[Opening Supplied material section]

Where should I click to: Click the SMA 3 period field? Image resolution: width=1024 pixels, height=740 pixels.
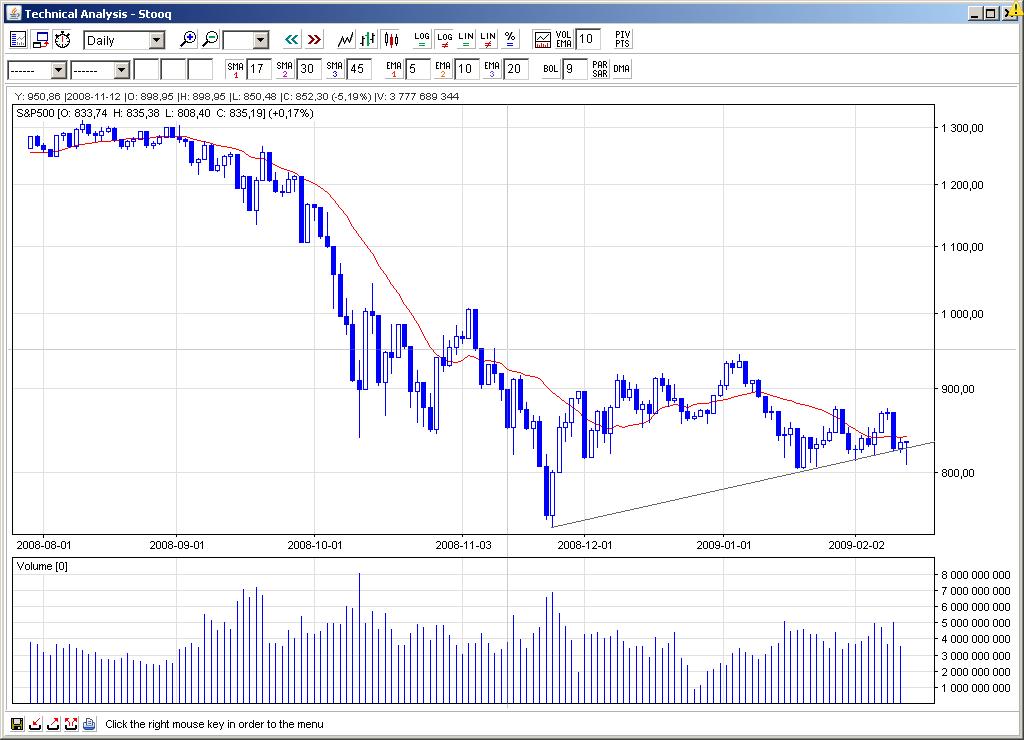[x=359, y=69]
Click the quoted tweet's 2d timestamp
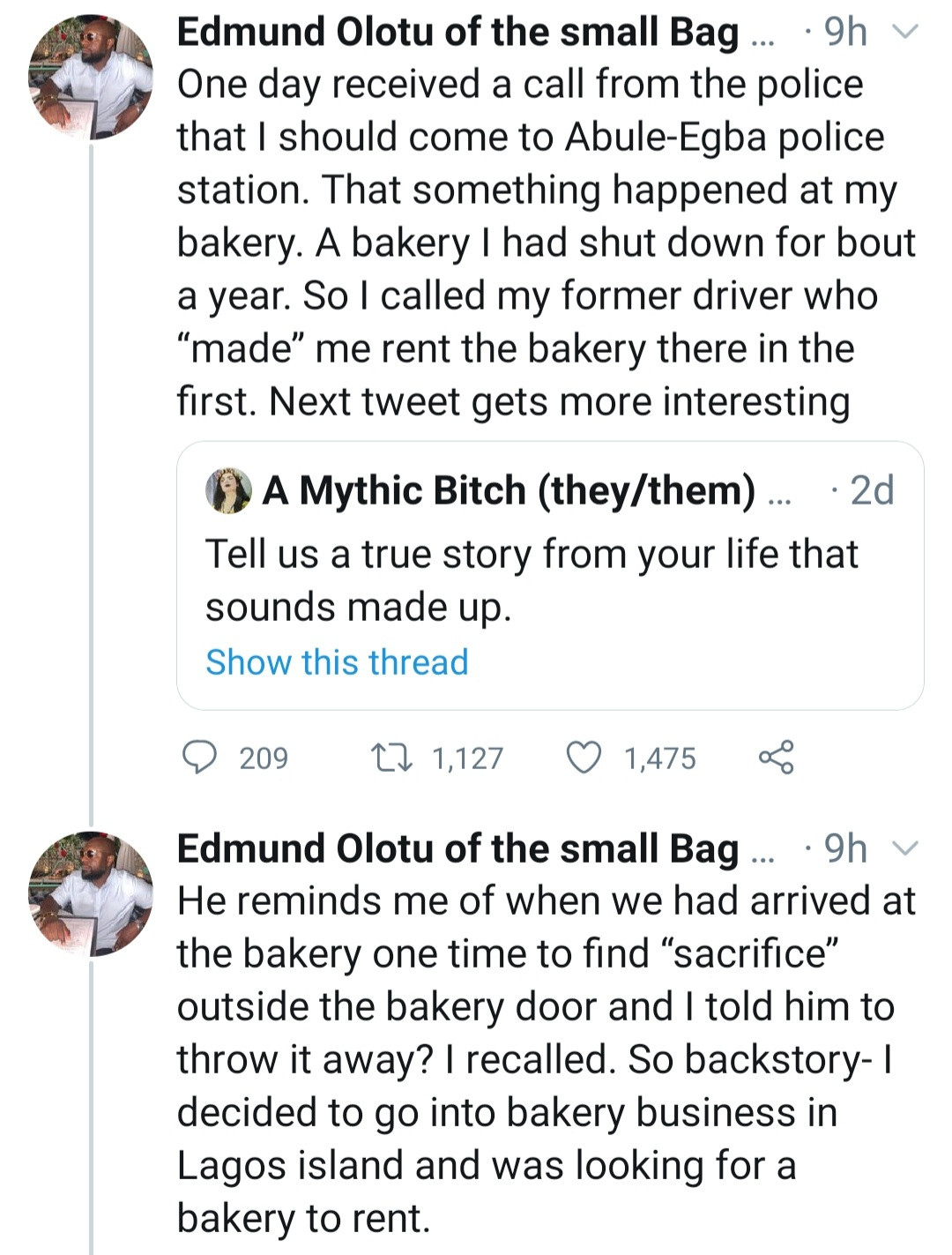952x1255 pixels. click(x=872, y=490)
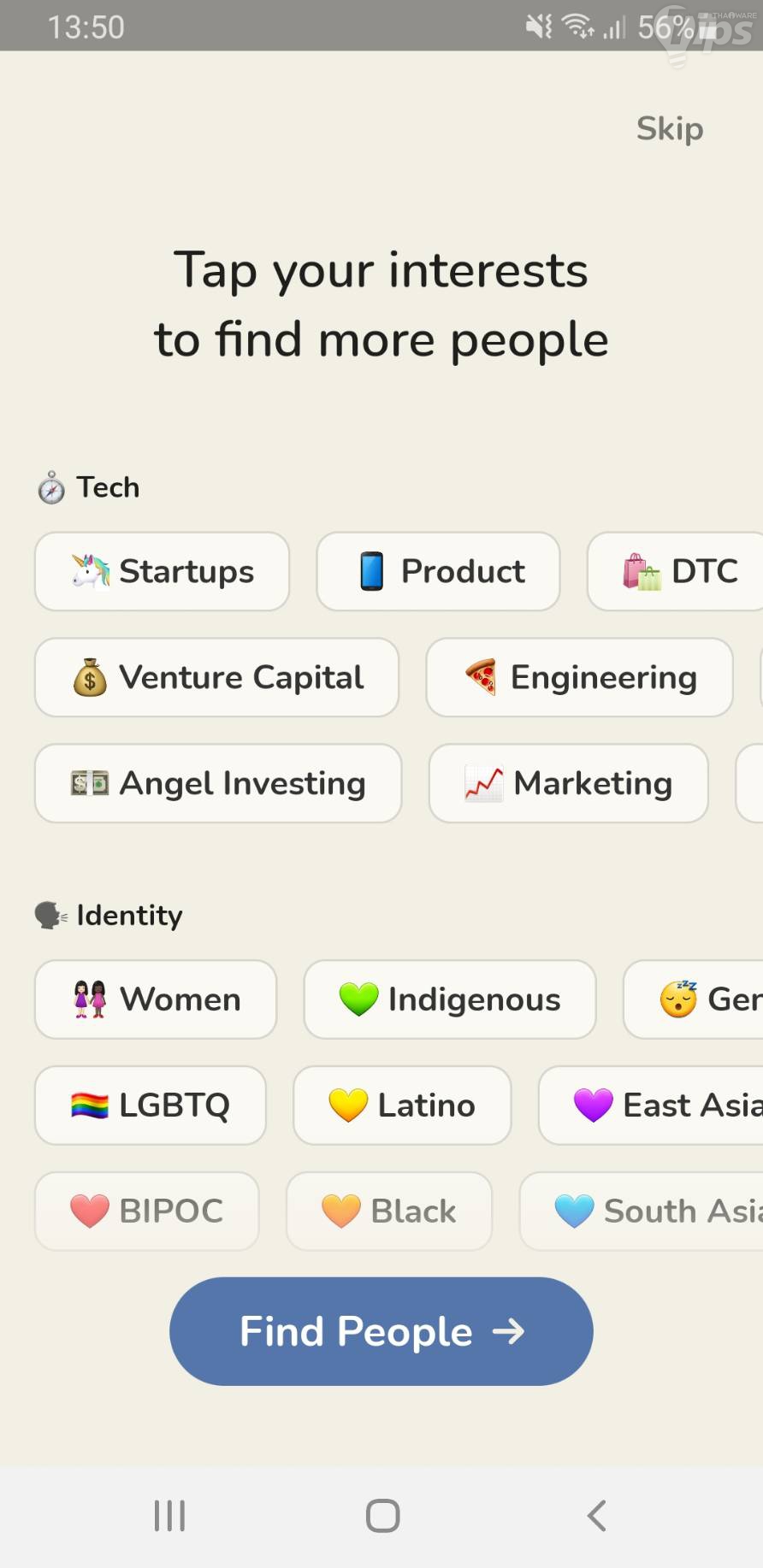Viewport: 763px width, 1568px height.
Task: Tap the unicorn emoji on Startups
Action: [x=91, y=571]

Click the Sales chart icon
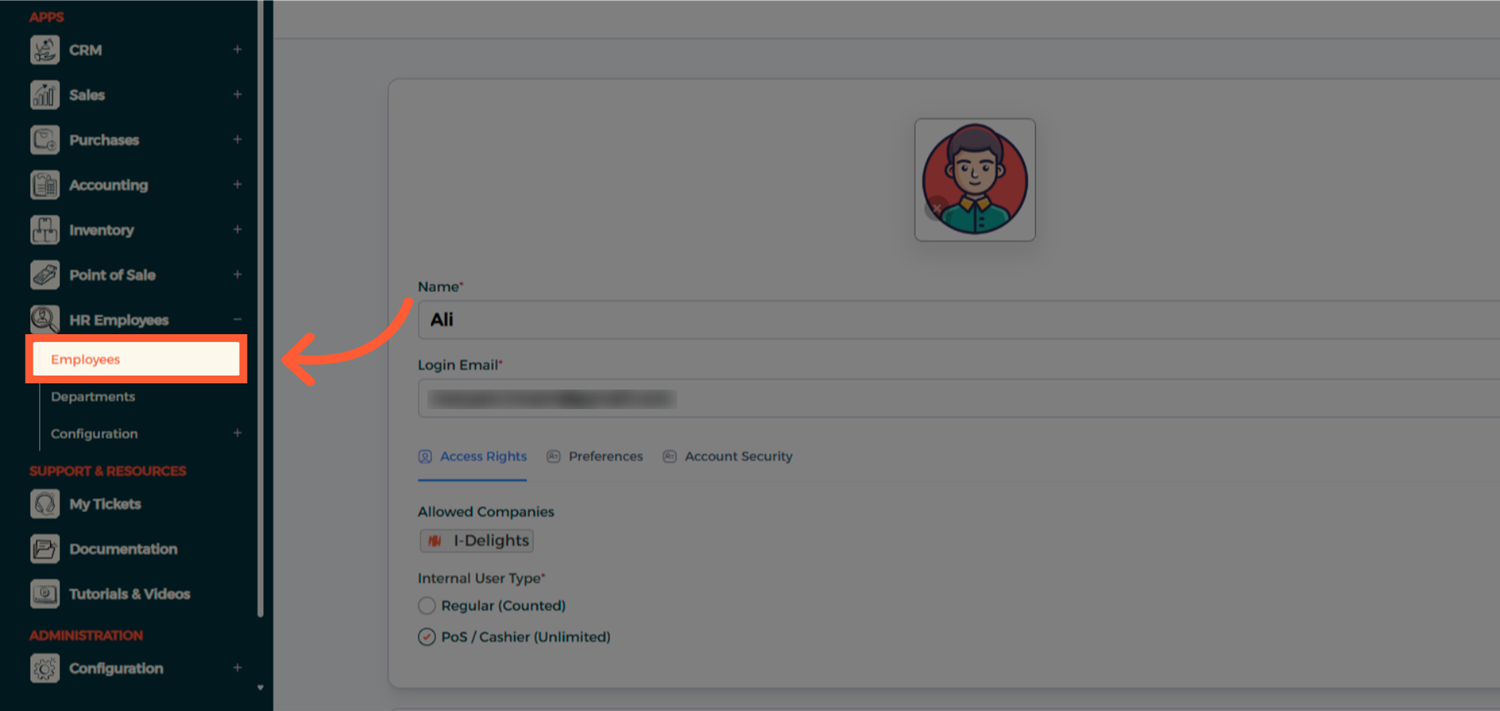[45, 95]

[Closing Supplied material section]
[Opening Supplied material section]

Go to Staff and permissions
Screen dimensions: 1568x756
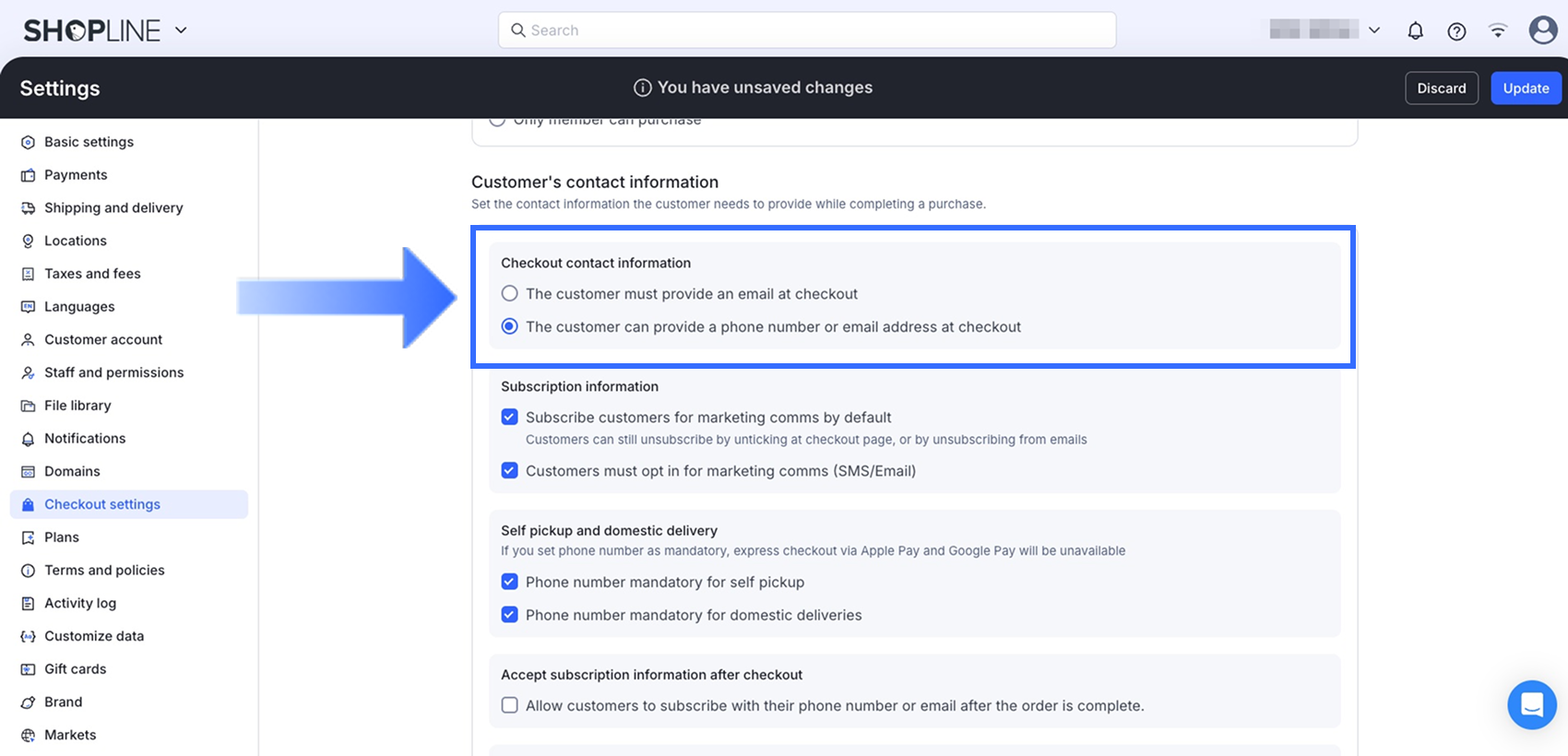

[Closing Supplied material section]

■ Instructions for the task: Beginning with the line above that contains "Go to Staff and permissions", copy each line exactly up to and including the line that contains "Screen dimensions: 1568x756", and go no further.

■ Answer space:
Go to Staff and permissions
Screen dimensions: 1568x756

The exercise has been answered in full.